Des mammifères souvent mystérieux
À l’heure où des chercheurs japonais tentent encore et toujours de justifier la chasse prétendument « scientifique » de la baleine, ce livre très documenté permet aussi de découvrir nos lacunes concernant l’état réel de conservation d’un grand nombre de cétacés. Ainsi, une espèce sur deux entre dans la catégorie « Données insuffisantes » de l’Union internationale pour la conservation de la nature (UICN). Faute d’informations, il s’avère impossible d’évaluer directement ou indirectement le risque d’extinction planant sur ces animaux.
Dauphins à flancs blancs sabliers dans le détroit de Drake, séparant le cap Horn des îles Shetland du Sud. Également appelé lagénorhynque sablier ou lagénorhynque de Wilson, ce cétacé est l’un des odontocètes les moins connus à cause de son aire de répartition éloignée des grandes routes maritimes (photo Lomvi2).
Par ailleurs, la systématique reste confuse chez certains cétacés, même parmi les plus connus comme l’orque (Orcinus orca), dont les quatre écotypes sont susceptibles d’être considérés dans l’avenir comme des (sous-)espèces différentes. La reproduction et la longévité s’avèrent également peu documentées chez différentes espèces comme le cachalot nain (Kogia sima), le rorqual d’Omura (Balaenoptera omurai), la sotalie de Guyane (Sotalia guianensis) ou encore le dauphin à bosse de l’Atlantique (Sousa teuszii). Et il en va de même du comportement de bien des cétacés, parmi lesquels le rorqual à museau pointu nain – une espère non nommée actuellement, la baleine à bec de Gervais (Mesoplodon europaeus), le tasmacète de Sheperd (Tasmacetus shepherdi), le dauphin à flancs blancs sablier (Lagenorhynchus cruciger), l’orcelle australienne (Orcaella heinsohni)…
Quand les cétacés s’hybrident
Par ailleurs, l’ouvrage mentionne les hybridations relevées en milieu naturel comme en captivité, à l’instar par exemple du marsouin commun (Phocoena phocoena) avec le marsouin de Dall (Phocoenoides dalli) ou probablement du narval (Monodon monoceros) avec le béluga (Delphinapterus leucas).
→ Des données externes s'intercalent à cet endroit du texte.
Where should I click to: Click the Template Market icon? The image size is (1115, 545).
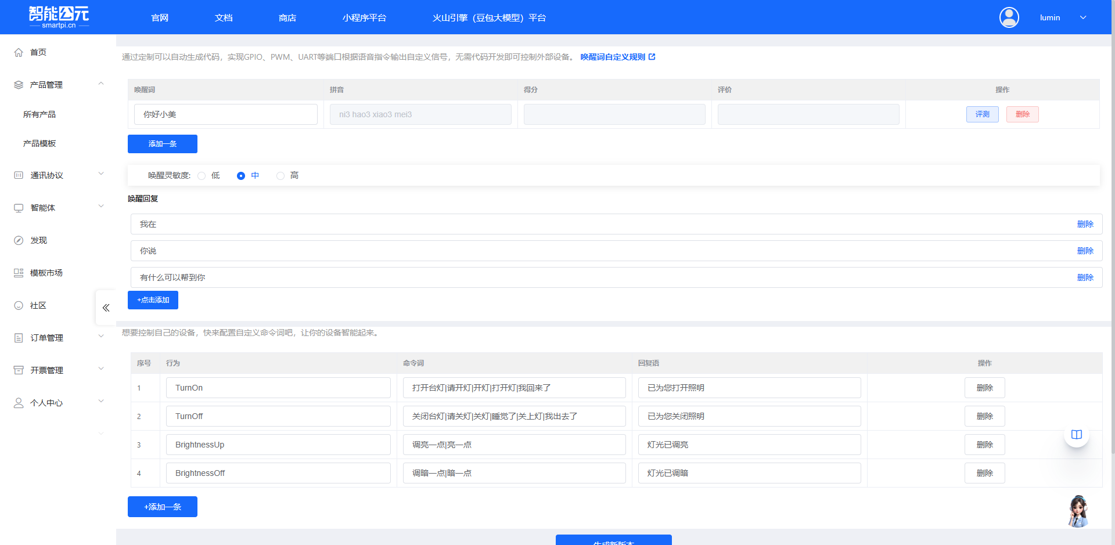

Quant au grand dauphin (Tursiops truncatus), hormis trois cas avérés en Irlande avec le dauphin de Risso (Grampus griseus), toutes les hybridations concernent des spécimens captifs avec, là encore, le dauphin de Risso, les dauphins communs à bec court et à bec long (Delphinus delphis et Delphinus capensis), le globicéphal tropical (Globicephala macrorhynchus), la fausse orque (Pseudorca crassidens), le sténo (Steno bredanensis), le grand dauphin de l’Indo-Pacifique (Tursiops aduncus), le lagénorhynque du Pacifique(Lagenorhynchus obliquidens) et un hybride entre grand dauphin et fausse orque (Tursiops x Pseudorca). Certains chercheurs évoquent aussi de possibles hybridations dans la nature avec le dauphin tacheté de l'Atlantique (Stenella frontalis).
La dent gauche des narvals mâles peut atteindre jusqu’à 2,7 mètres de long (photo National Institute of Standards and Technology, Glenn Williams).
État des lieux du savoir actuel sur les cétacés, ce guide permet non seulement de mieux connaître ces mammifères marins mais invite aussi au voyage en donnant une furieuse envie de les découvrir dans leur milieu naturel.
SYLVESTRE Jean-Pierre, Cétacés du monde. Systématique, éthologie, biologie, écologie, statut, Quae éditions, juin 2014, 320 p., 49,50 €.